- _SUPPLIED RECORDS_:
____________________

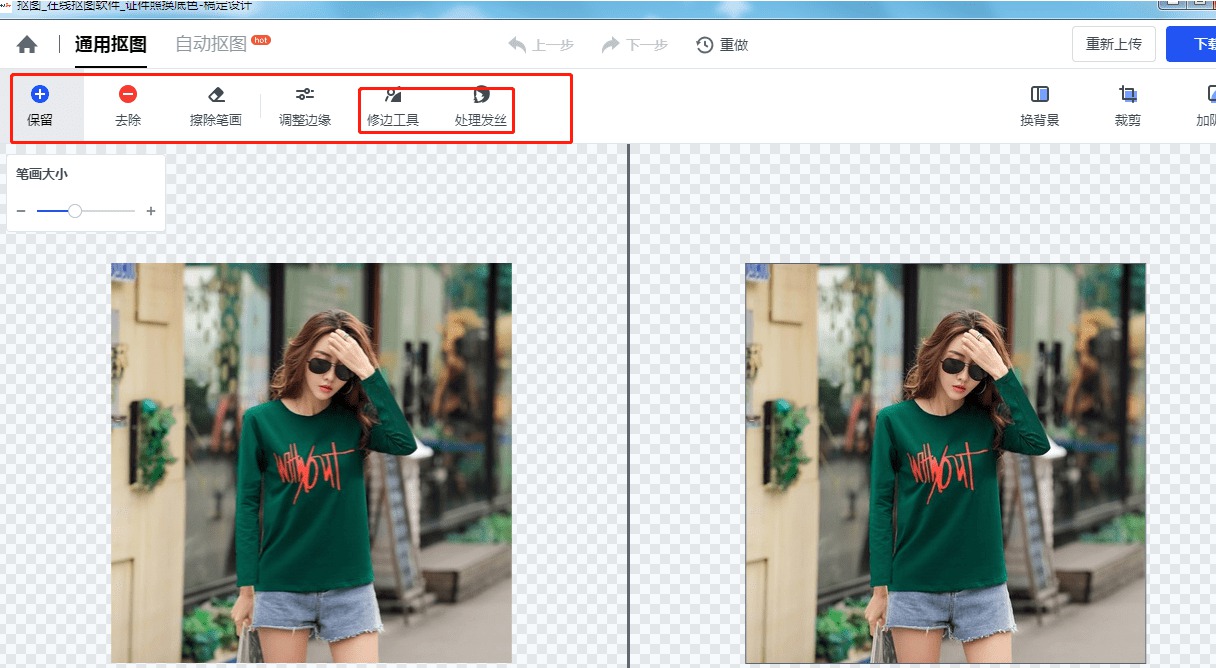Click the blue download button
1216x668 pixels.
point(1195,45)
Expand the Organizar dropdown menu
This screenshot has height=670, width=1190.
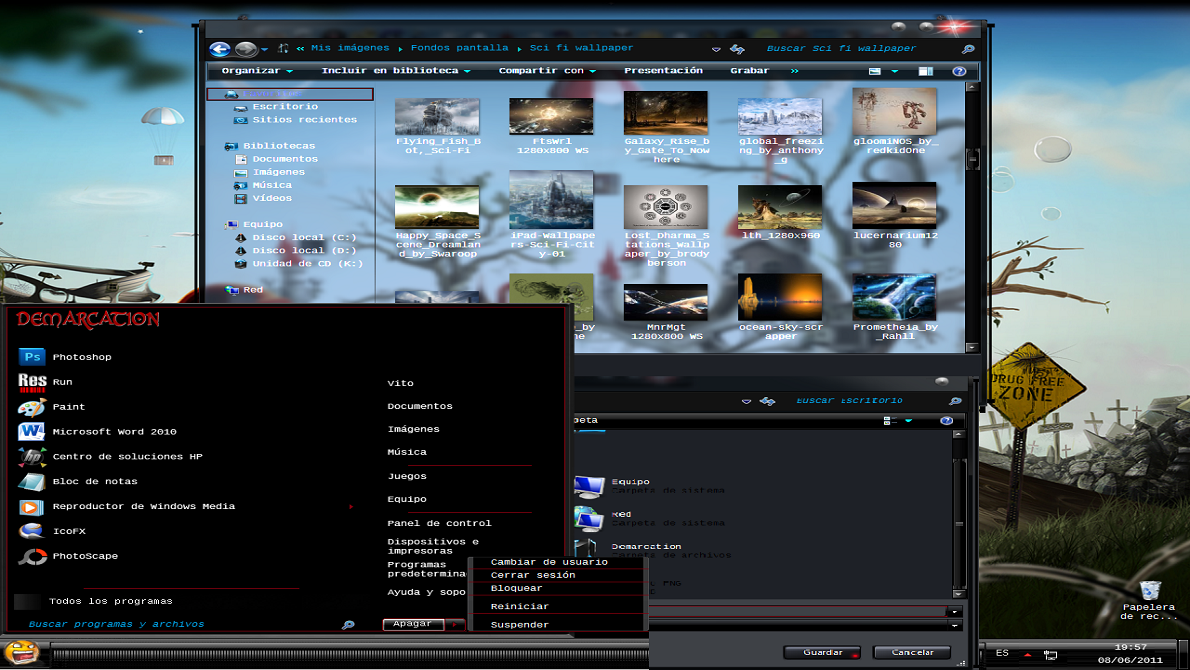[257, 71]
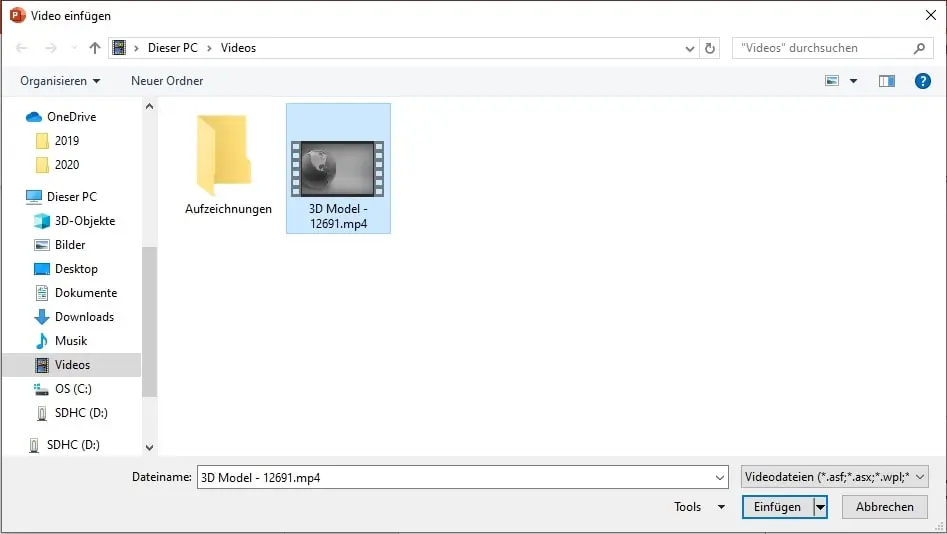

____________________

- _TASK PROMPT_: Omit the pictures. Write out exactly the lines from the one containing "Expand the Organizar dropdown menu" through the last line of the entries, both of them included.

- _TASK RESPONSE_:
Expand the Organizar dropdown menu
This screenshot has height=670, width=1190.
[257, 71]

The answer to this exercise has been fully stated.